A decision to destroy Government reviews into cases where benefit claimants killed themselves has been branded “secretive and unsatisfactory” by a senior MP.
Stephen Timms, chairman of the Commons work and pensions committee, threatened ministers with an inquiry if he does not receive clarity on what improvements can be made.
The Department for Work and Pensions (DWP) has been accused of a cover-up by some families who lost loved ones, after it emerged that officials destroyed reviews into suicides that took place more than five years ago, citing data protection rules for their actions.
Almost 50 internal reviews carried out before 2015 have been destroyed, according to a freedom of information response seen by the BBC.
I think all of this raises very troubling questions for the department.
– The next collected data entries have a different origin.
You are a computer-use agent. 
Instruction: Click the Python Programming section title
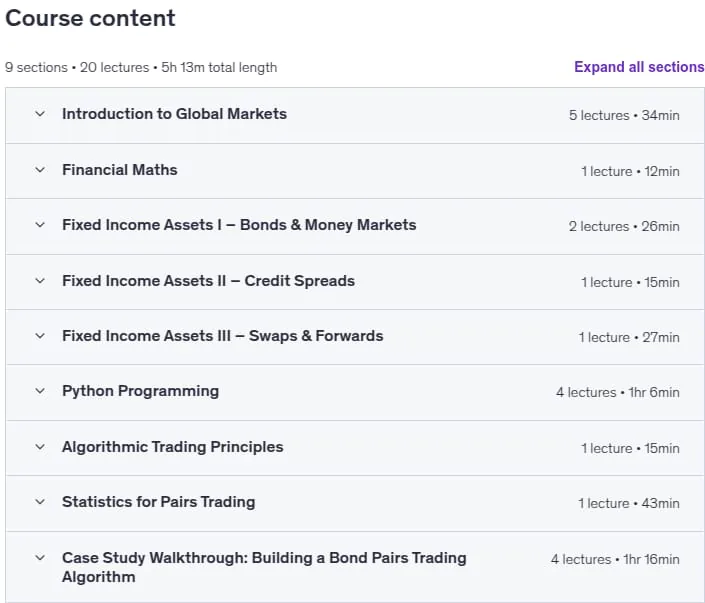[140, 391]
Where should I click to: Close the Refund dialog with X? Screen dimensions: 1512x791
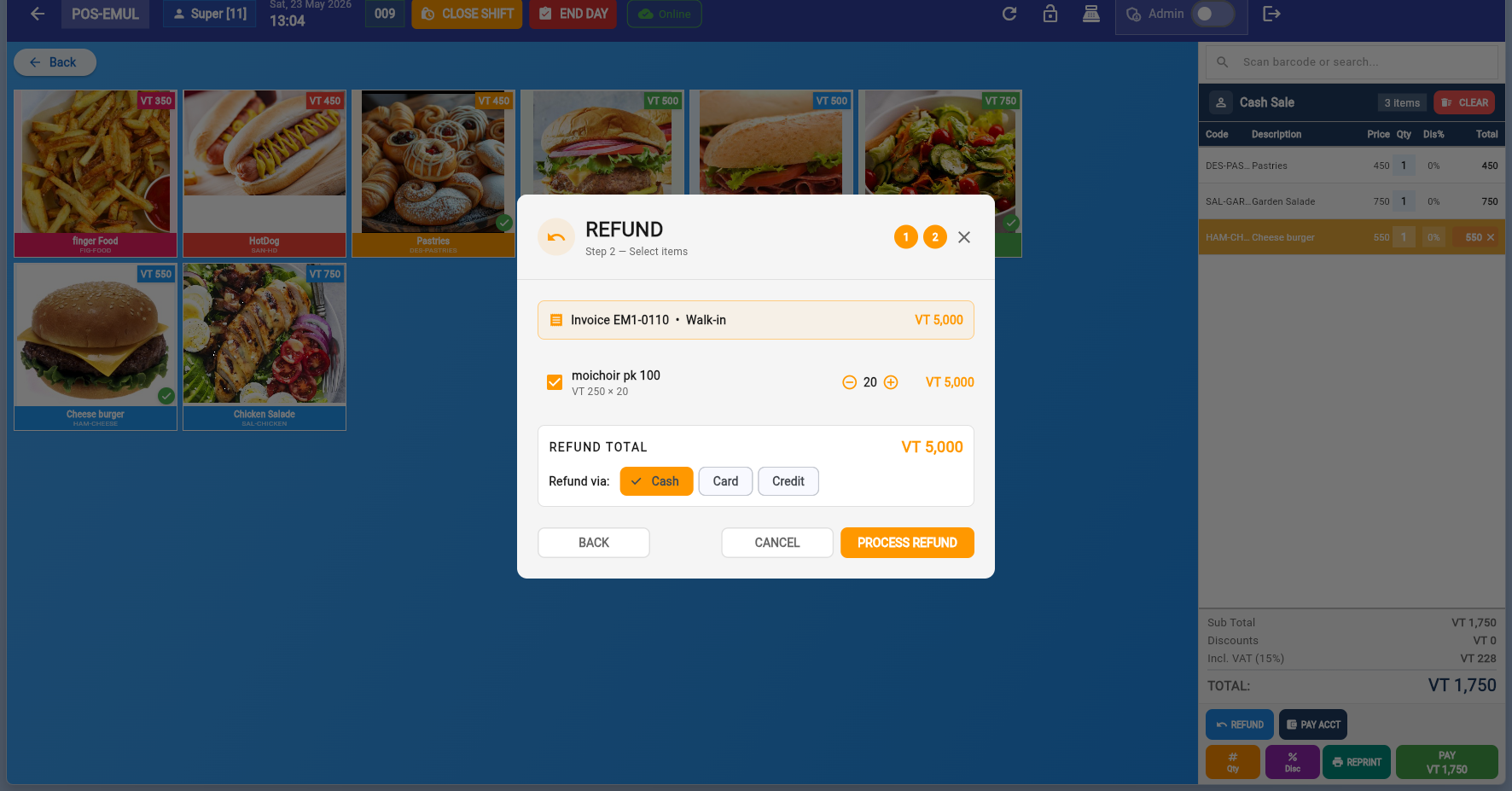coord(964,237)
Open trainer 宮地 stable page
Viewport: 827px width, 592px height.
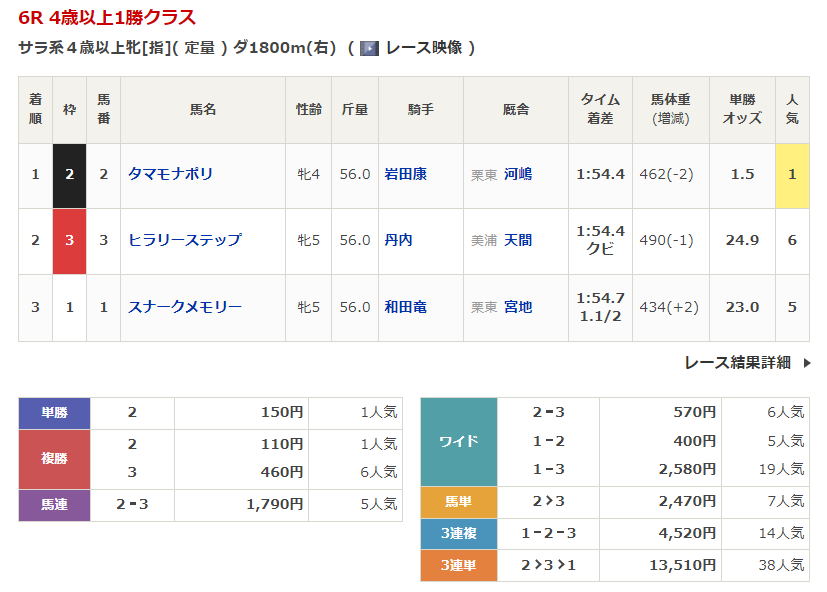coord(518,307)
They're starting to address them but in a very secretive and unsatisfactory wayStephen Timms
Mr Timms said he was “sympathetic” to those who feared an internal cover-up, and speculated that the department was attempting to keep “hush-hush” any links between the deaths and decisions to stop benefits or deem the claimants fit to work.
He told BBC Radio 4’s Today programme the DWP should be looking to learn from past mistakes rather than disposing of evidence.
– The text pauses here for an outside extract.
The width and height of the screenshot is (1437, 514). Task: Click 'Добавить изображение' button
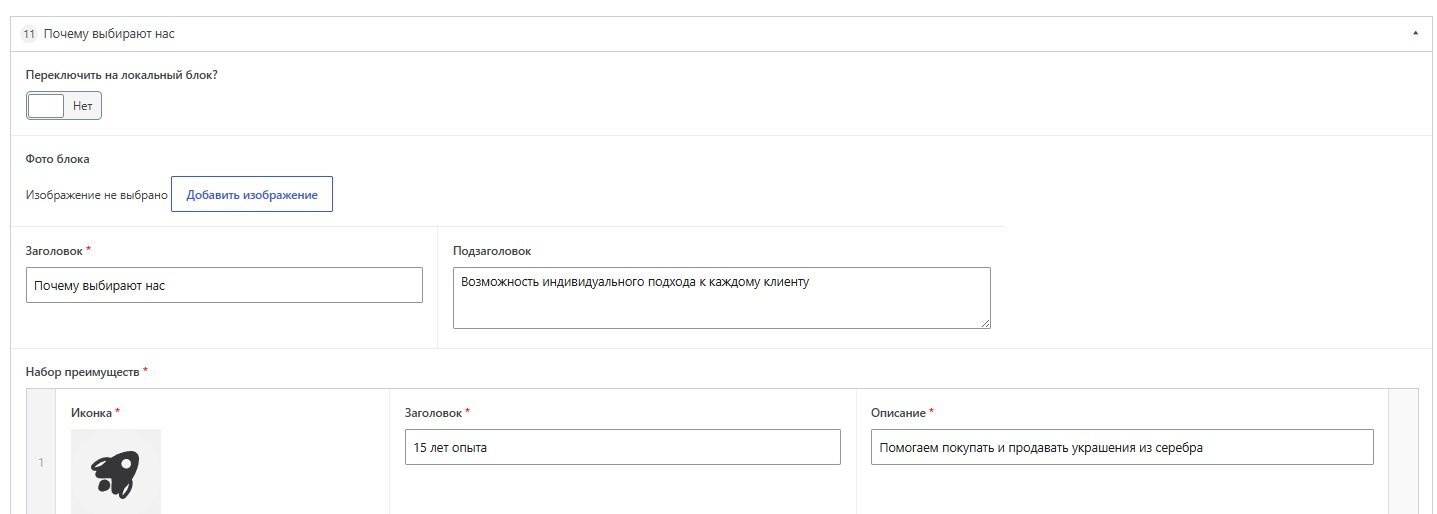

“I think families should be entitled to see these reports,” said the Labour MP.
“The law does not specify five years or six years, and I think this kind of information should be held for longer.
“In any case, there’s no reason why they should be destroyed. They should be kept and progress on implementing improvements monitored.”
Mr Timms said one of the early things his committee will look at when it meets for the first time in this parliament is to agree on a letter calling for “clarification and improvements” from welfare ministers.
If the response is not deemed satisfactory an inquiry will be considered, he confirmed.
He told the BBC: “I think all of this raises very troubling questions for the department.
“For a long time they refused to address them at all. Now they’re starting to address them but in a very secretive and unsatisfactory way.
“I think for a long time they were very reluctant to accept that what they were doing had contributed to these deaths at all.
“I think they are now being forced to own up to the fact. That is happening, but they’re doing it very reluctantly and very slowly and trying to keep the thing as hush-hush as possible, and it’s not good enough.”
It comes after Labour’s Debbie Abrahams fought back tears in the Commons on Monday as she read out more than 20 names of people who died after experiencing difficulties with the benefits system.
The MP said some died after “taking (his/her) own life after being found fit for work” or through illness after losing their benefits.
The former shadow welfare secretary highlighted the cases of Jodey Whiting, who killed herself after her disability benefits were stopped, and Liverpool resident Stephen Smith, with MPs hearing his “emaciated” body was “more reminiscent of someone from a concentration camp rather than 21st century Britain”.
The Commons heard he died of multiple organ failure after being found fit for work.
A DWP spokesman said: “We take these reviews extremely seriously and ensure cases are investigated, concluded and any lessons learned.”